* **Estratto del testo**
__________

Ha osservato la Corte territoriale, per quanto di interesse in questa sede, che, pur essendo tutte le parti in causa confinanti rispetto al terreno venduto, doveva essere preferita la posizione del  retraente F.; che costui, unitamente alla propria famiglia, era in possesso delle condizioni per essere ammesso al retratto; che non era stata dimostrata l’esistenza, sul terreno in questione, di un contratto di affitto agrario in favore degli appellanti; e che, infine, non assumeva alcun rilievo il fatto che il F. fosse nudo proprietario del terreno confinante, gravato di usufrutto in favore di suo fratello F. F., poiché «per il legislatore non vi è differenza tra la nuda e la piena proprietà».
3. Contro la sentenza della Corte d’appello di Trieste propongono ricorso A. P., F. D. F. e D. D. F., in proprio e quali eredi del defunto A. D. F., con unico atto affidato a quattro motivi.
Resiste M. F. con controricorso.
I ricorrenti hanno presentato memoria.

__________

* **Consegna 1**
Per ciascuna affermazione indica se concorda con l'estratto, rispondendo sì o no e citando le parole decisive: (a) la Corte territoriale ritiene dimostrato un contratto di affitto agrario in favore degli appellanti; (b) il ricorso contro la sentenza della Corte d'appello di Trieste è affidato a quattro motivi; (c) i ricorrenti non hanno presentato memoria.

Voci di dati
__________

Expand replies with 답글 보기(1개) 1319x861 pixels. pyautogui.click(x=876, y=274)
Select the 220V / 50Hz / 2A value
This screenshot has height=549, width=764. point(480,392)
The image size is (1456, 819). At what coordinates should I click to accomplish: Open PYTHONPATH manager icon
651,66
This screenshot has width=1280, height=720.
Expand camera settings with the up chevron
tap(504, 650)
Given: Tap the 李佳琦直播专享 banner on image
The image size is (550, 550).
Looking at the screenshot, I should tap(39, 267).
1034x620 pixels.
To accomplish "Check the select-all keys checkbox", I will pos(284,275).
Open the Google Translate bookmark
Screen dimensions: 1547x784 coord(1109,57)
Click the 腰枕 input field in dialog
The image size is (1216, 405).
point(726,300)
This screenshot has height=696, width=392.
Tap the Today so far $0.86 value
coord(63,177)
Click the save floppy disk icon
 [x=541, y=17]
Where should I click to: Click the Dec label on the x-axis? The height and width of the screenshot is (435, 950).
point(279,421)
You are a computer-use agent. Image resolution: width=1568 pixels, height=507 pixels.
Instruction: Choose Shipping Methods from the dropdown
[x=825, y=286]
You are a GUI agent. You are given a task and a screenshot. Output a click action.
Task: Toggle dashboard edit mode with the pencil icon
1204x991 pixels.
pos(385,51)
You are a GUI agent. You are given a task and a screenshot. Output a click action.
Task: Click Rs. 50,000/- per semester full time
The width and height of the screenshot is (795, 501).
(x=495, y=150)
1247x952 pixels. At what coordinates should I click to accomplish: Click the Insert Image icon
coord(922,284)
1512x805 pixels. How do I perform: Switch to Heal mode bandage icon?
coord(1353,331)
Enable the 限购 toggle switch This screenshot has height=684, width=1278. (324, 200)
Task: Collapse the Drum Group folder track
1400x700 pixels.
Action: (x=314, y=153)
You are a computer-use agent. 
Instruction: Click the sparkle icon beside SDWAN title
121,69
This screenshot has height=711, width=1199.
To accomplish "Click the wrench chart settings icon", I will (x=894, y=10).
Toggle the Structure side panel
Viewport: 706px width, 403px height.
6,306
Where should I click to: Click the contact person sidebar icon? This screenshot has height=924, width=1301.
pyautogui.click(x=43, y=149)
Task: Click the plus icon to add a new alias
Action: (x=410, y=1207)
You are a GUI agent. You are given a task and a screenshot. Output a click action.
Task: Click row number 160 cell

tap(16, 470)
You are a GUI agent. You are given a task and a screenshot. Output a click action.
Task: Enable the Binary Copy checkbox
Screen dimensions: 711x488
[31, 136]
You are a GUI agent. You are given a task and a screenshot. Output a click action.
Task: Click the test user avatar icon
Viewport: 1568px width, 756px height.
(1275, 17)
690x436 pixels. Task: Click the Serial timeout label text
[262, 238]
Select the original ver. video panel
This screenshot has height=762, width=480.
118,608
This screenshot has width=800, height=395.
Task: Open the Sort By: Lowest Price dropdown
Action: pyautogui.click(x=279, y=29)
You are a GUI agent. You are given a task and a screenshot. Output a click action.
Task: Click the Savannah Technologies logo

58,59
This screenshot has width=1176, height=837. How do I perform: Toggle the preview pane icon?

__________

* **Consegna 2**
Estrai dalle voci di dati, senza alcuna modifica, le righe che vanno da quella con "Where should I click to: Click the contact" fino a quella con "tap(16, 470)" compresa.

* **Risposta 1**
(a) No: "che non era stata dimostrata l’esistenza, sul terreno in questione, di un contratto di affitto agrario in favore degli appellanti"
(b) Sì: "con unico atto affidato a quattro motivi"
(c) No: "I ricorrenti hanno presentato memoria."

* **Risposta 2**
Where should I click to: Click the contact person sidebar icon? This screenshot has height=924, width=1301.
pyautogui.click(x=43, y=149)
Task: Click the plus icon to add a new alias
Action: (x=410, y=1207)
You are a GUI agent. You are given a task and a screenshot. Output a click action.
Task: Click row number 160 cell

tap(16, 470)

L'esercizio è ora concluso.